Dataset excerpts

-- Opening Marker --

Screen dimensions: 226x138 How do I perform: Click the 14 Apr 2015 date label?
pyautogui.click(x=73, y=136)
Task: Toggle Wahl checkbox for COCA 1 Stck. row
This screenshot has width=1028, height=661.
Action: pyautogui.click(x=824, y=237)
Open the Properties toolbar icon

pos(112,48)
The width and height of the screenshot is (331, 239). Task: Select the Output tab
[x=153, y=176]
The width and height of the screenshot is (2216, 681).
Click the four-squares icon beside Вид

-- Closing Marker --

* Task to complete
In the entries above, find the line with "The width and height of the screenshot is (331, 239).", then retype it and every line after it exactly.

* Exercise output
The width and height of the screenshot is (331, 239). Task: Select the Output tab
[x=153, y=176]
The width and height of the screenshot is (2216, 681).
Click the four-squares icon beside Вид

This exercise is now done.